On a Saturday morning in May, the streets of Eyemouth filled with the sound of footsteps where, 150 years ago, there were hooves.
The little Berwickshire fishing port has just marked a century and a half of lifeboat service in the way the town knows best — by walking it. On 2 May, the current RNLI crew hauled their modern inshore D-class boat through the same streets that, in 1876, were lined with six horses straining at the harness of a 30ft, eight-oared vessel called the James and Rachel Grindlay.
That first lifeboat had arrived from London by train at Burnmouth station. The horses took it the rest of the way, down through Eyemouth and onto the beach, where the founding Coxswain, William Nesbit, launched it for the first time. According to the BBC, around 5,000 people turned out to watch.
The crowds were smaller this weekend, but the welcome was no less warm.
A job that runs in the family
For Dean Mark, one of the crew who took part, the walk was more than ceremonial. He is the third generation of his family to serve at Eyemouth Lifeboat Station, a quiet fact that says a great deal about how the RNLI roots itself in coastal towns.

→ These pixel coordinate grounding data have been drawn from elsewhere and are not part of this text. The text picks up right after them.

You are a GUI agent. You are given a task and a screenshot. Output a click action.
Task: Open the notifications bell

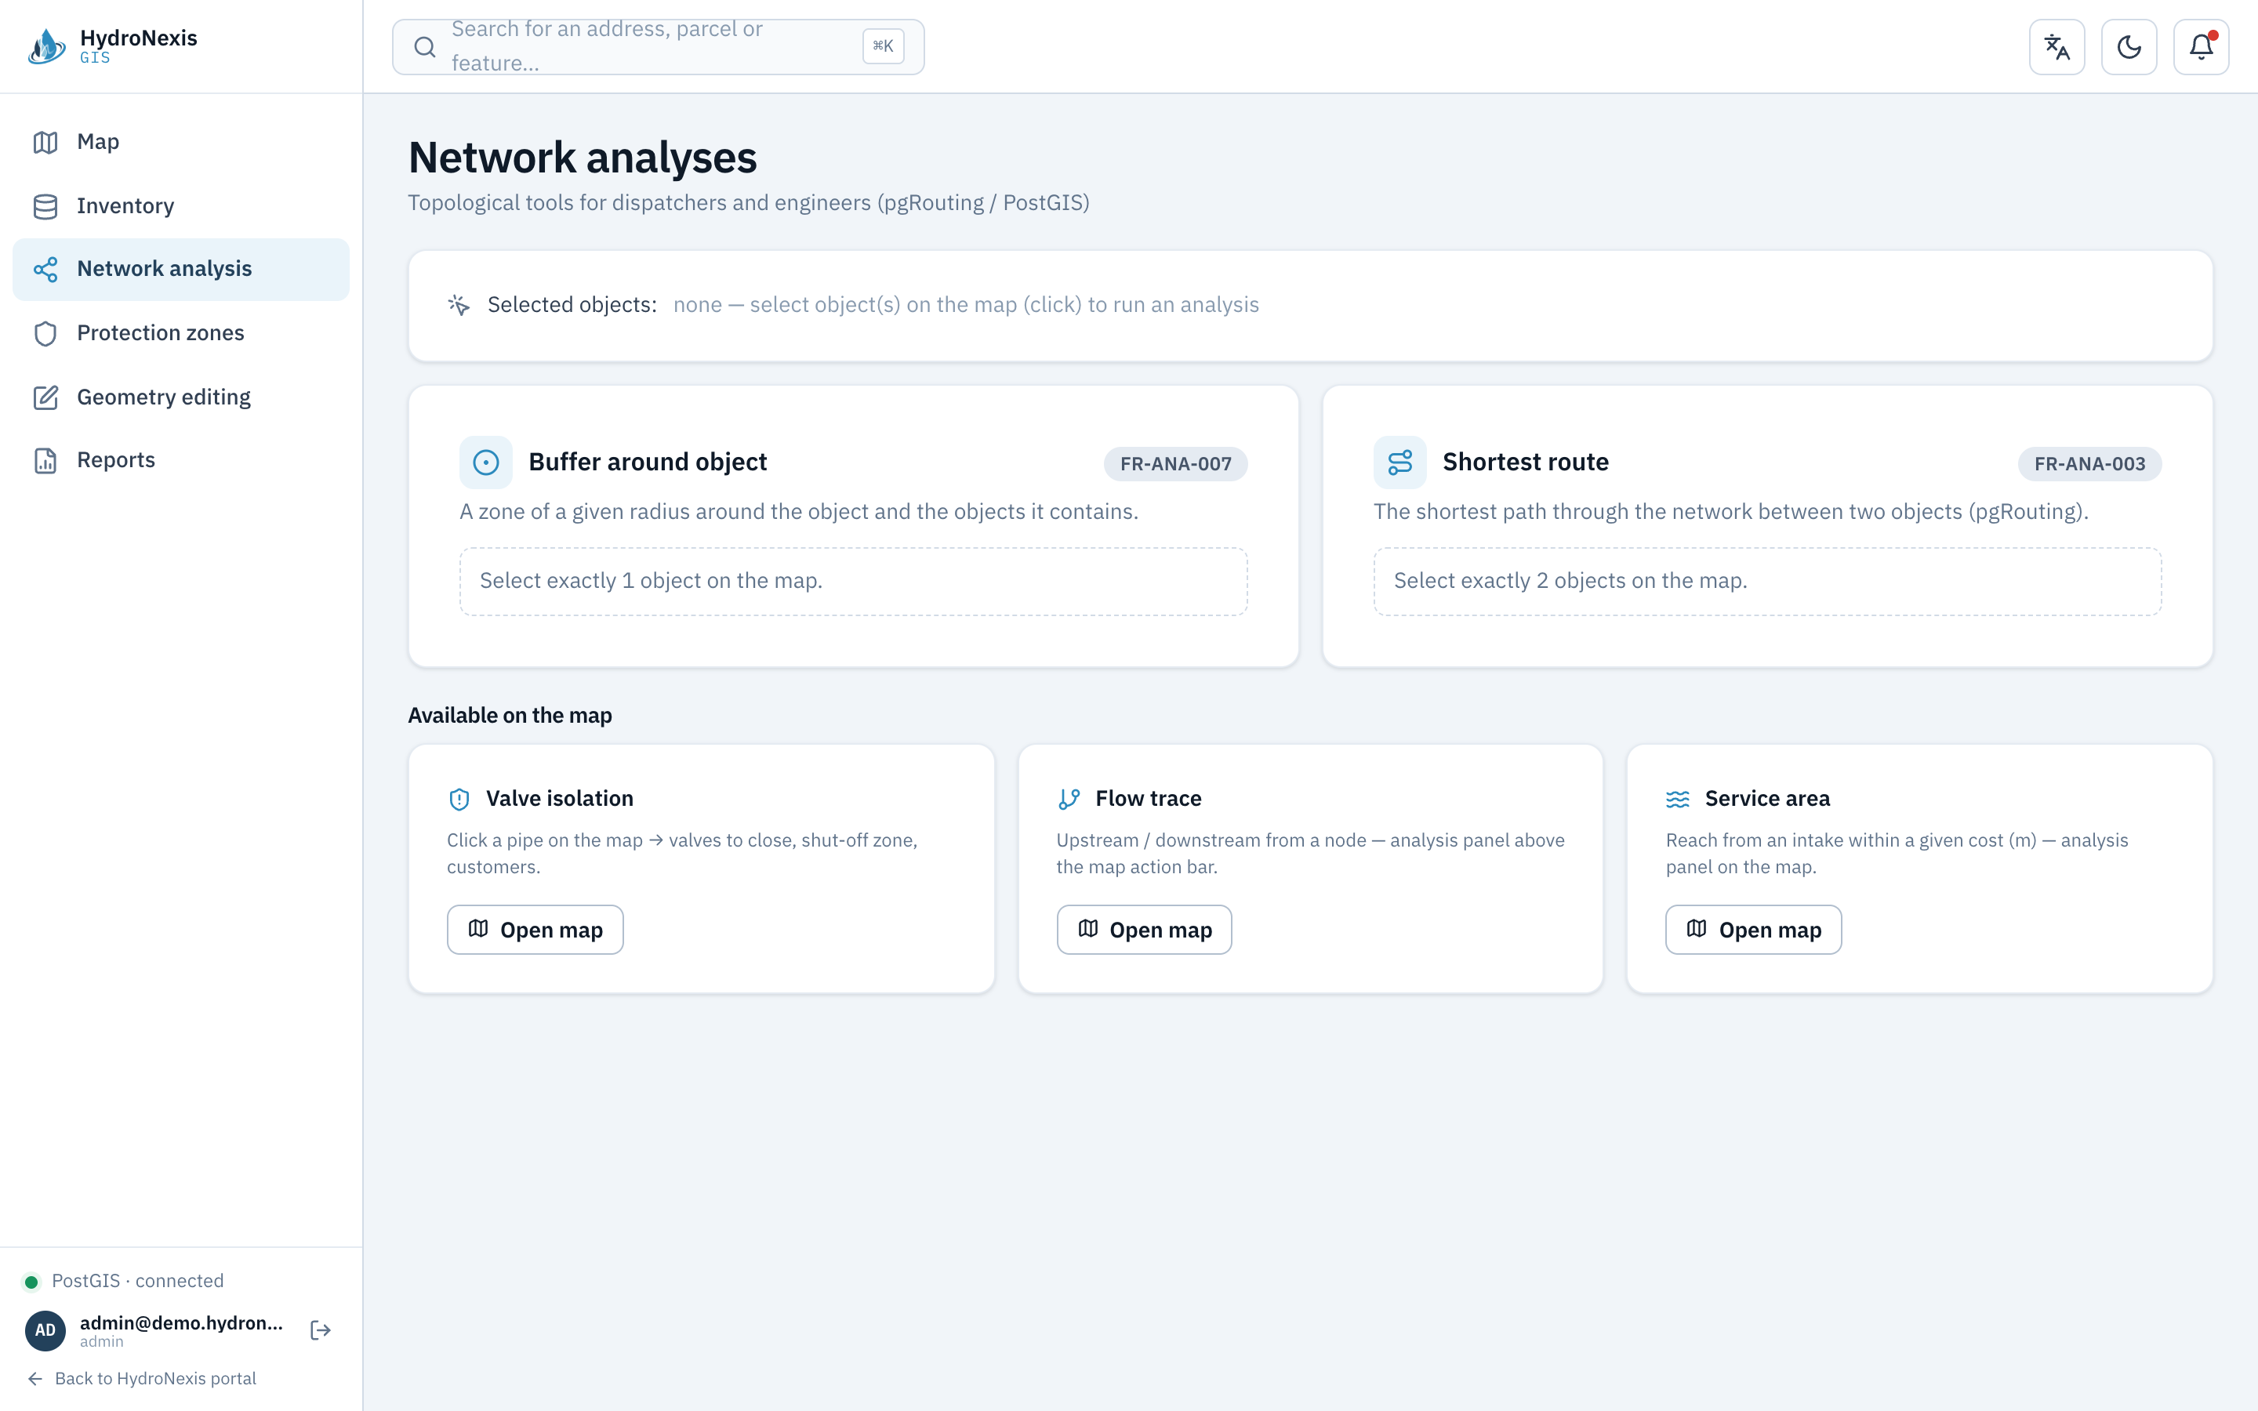(x=2200, y=47)
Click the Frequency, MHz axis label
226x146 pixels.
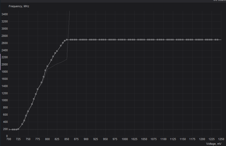coord(19,6)
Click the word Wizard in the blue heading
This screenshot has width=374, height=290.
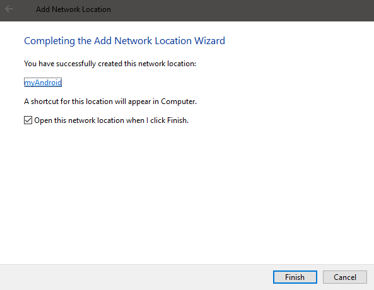click(209, 41)
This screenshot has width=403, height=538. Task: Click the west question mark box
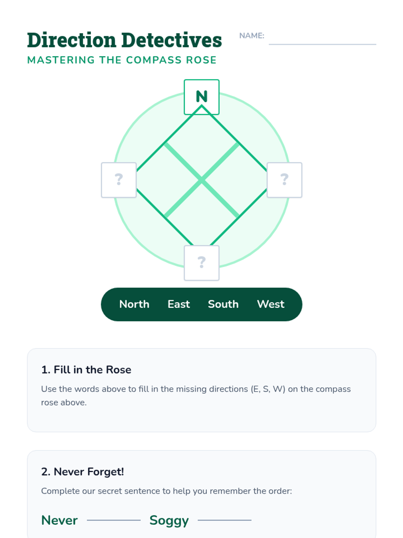[x=119, y=180]
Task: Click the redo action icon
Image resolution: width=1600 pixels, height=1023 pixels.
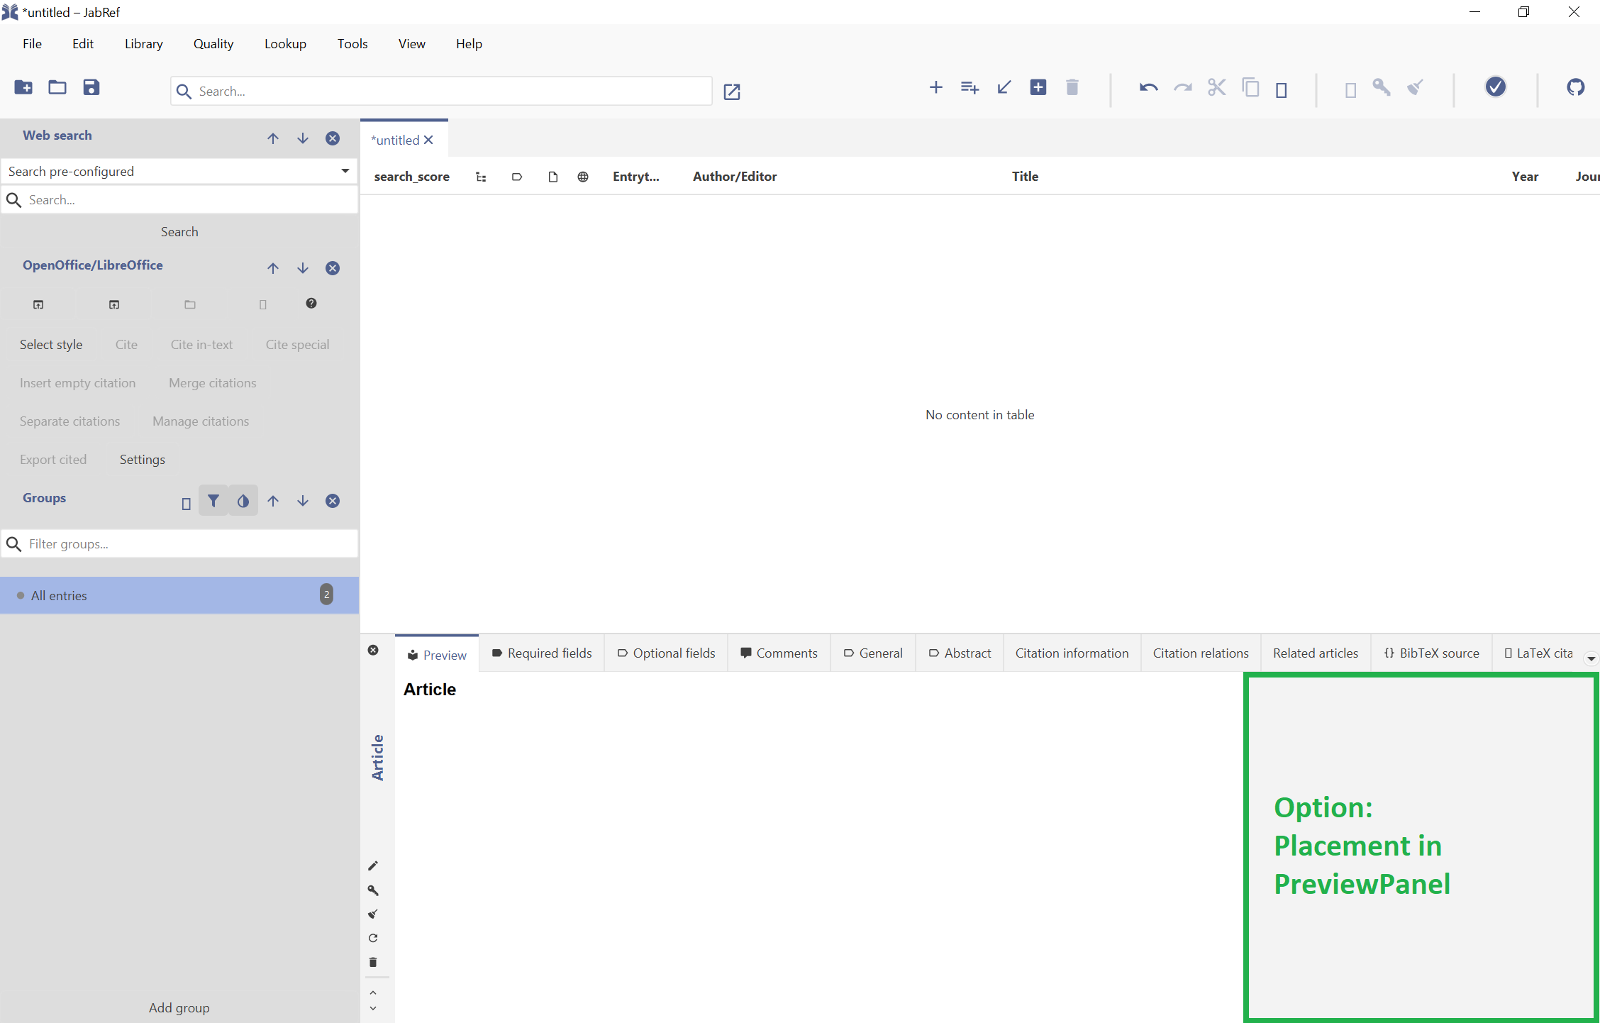Action: [1182, 87]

"Retracing this journey, it certainly makes you think about the history of the station," he told the BBC. Then, with the dry humour that tends to travel well in fishing ports, he added: "It must have been really hard work back then… for the horses."
Fellow crew member Wendy Lorimer admitted the pull was harder than it looked. "It went really great, we were even running at one point," she said. "But I am so happy that people have turned out to support us."
The harbour at the heart of it
Eyemouth is the main fishing port in the Scottish Borders, and the harbour has always been the town's living room: the place where weather is read, news is exchanged, and losses are remembered. The lifeboat sits at the centre of all of that.
Coxswain Andrew Jamieson, who leads the modern crew, said retracing the 1876 route had been a long-anticipated moment for the station.
"It's a big part of the station's history, so it was a big thing for us recreating this journey," he said. "The lifeboat is always a big part of the community — it's like an extended family for most."
That extended family turned out along the route, just as their great-great-grandparents had. The crew were piped into the water at the Old Coble House, the town's original lifeboat station, for a short demonstration in the bay before the boat was returned to normal service.
Past and present, pulling together
There is something quietly moving about a community that still measures itself in generations of volunteers. The boat is faster now, the kit lighter, the training more sophisticated. The horses have long gone. But the essential bargain between Eyemouth and its lifeboat crew — we will turn out for you, and you will turn out for us — has not shifted an inch since 1876.
Jamieson put it plainly enough.
"It's great to celebrate milestones like this, it really puts things into perspective," he said. "But at the end of the day we have a job to do for the people of Eyemouth, and we must continue to do it."
A hundred and fifty years on, the town would have it no other way.